### Exercise
Omitting the pictures, print every line below exactly as it stands.

┌──

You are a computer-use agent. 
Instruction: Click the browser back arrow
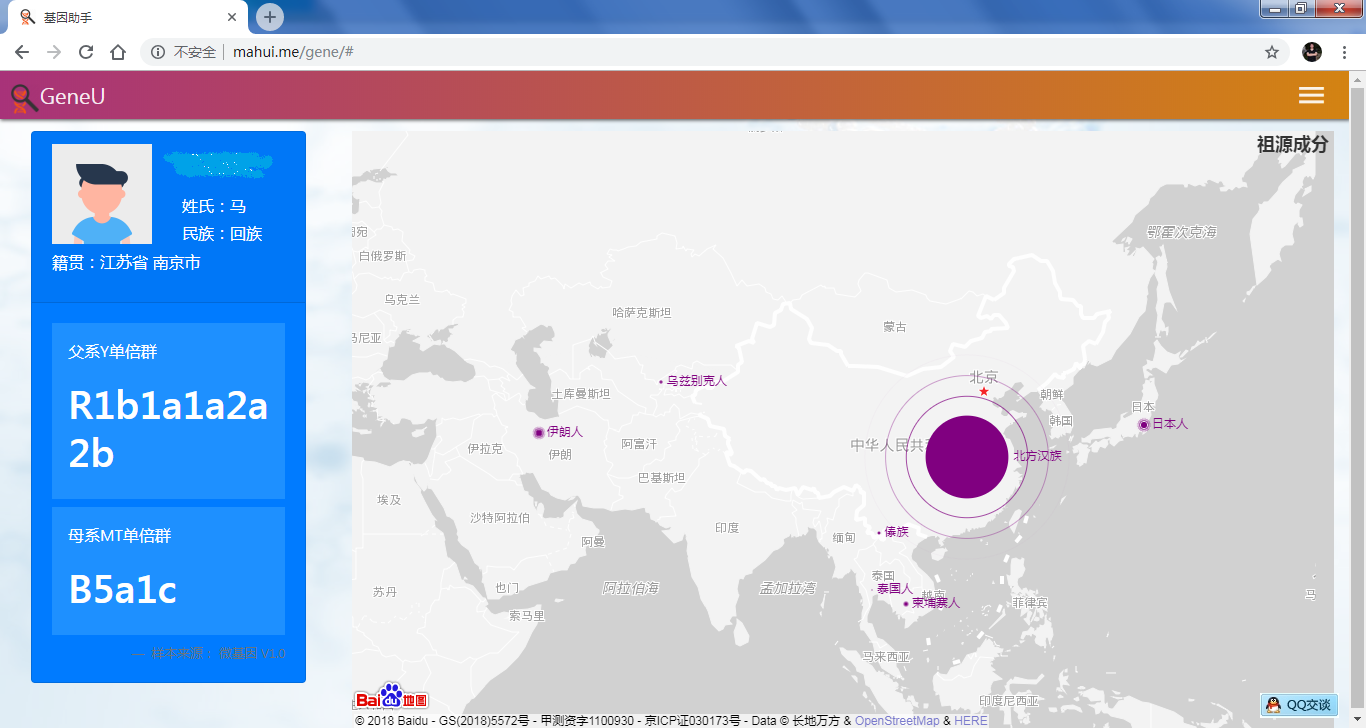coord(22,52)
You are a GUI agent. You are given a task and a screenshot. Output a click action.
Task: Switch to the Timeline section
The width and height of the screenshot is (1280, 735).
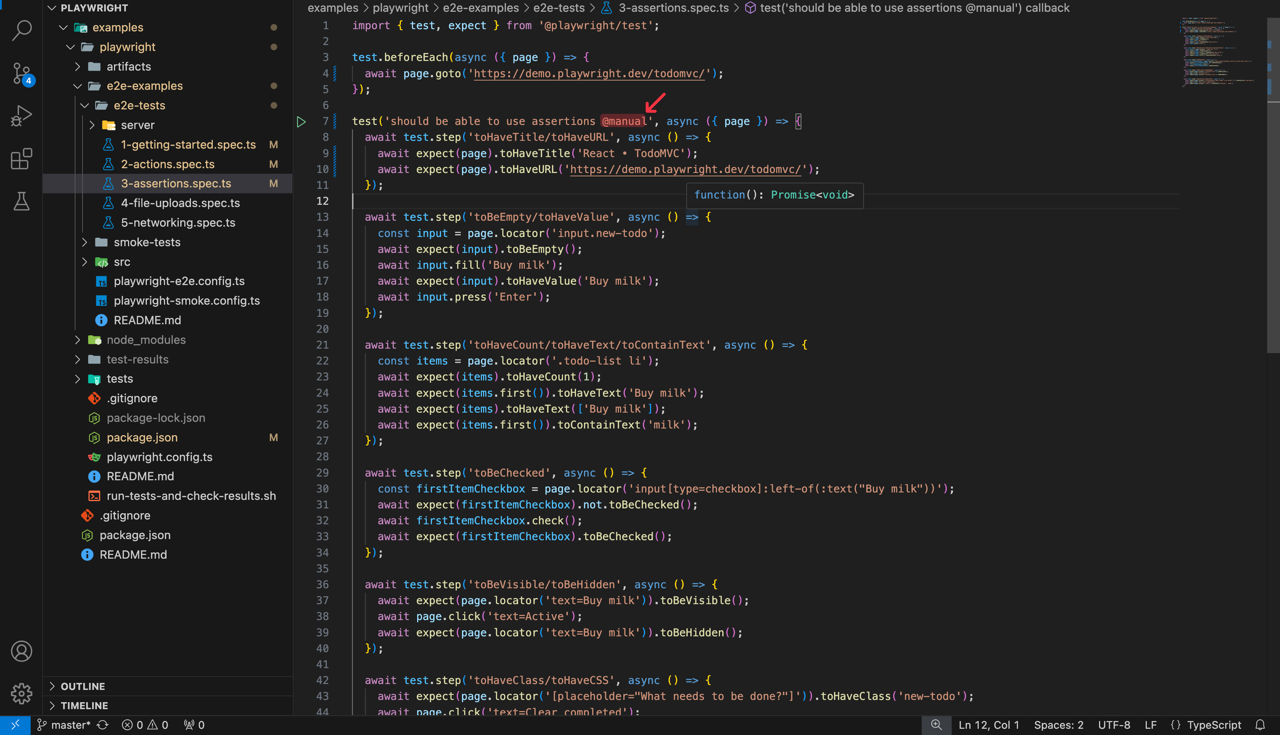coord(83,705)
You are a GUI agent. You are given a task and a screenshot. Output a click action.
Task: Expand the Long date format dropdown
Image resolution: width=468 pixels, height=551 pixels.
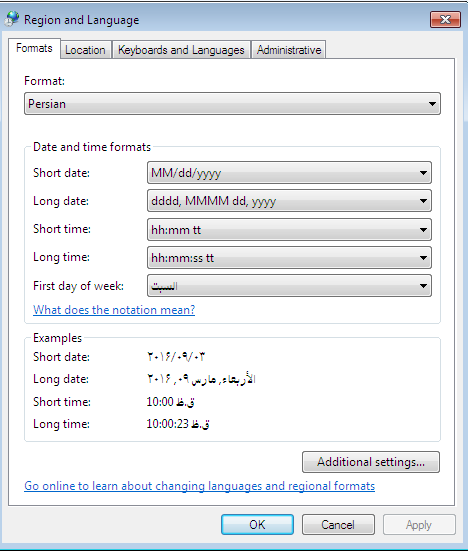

└──

### Answer section
You are a computer-use agent. 
Instruction: Click the browser back arrow
coord(22,52)
You are a GUI agent. You are given a task and a screenshot. Output a click action.
Task: Switch to the Timeline section
The width and height of the screenshot is (1280, 735).
coord(83,705)
You are a GUI agent. You are given a task and a screenshot. Output a click action.
Task: Expand the Long date format dropdown
Image resolution: width=468 pixels, height=551 pixels.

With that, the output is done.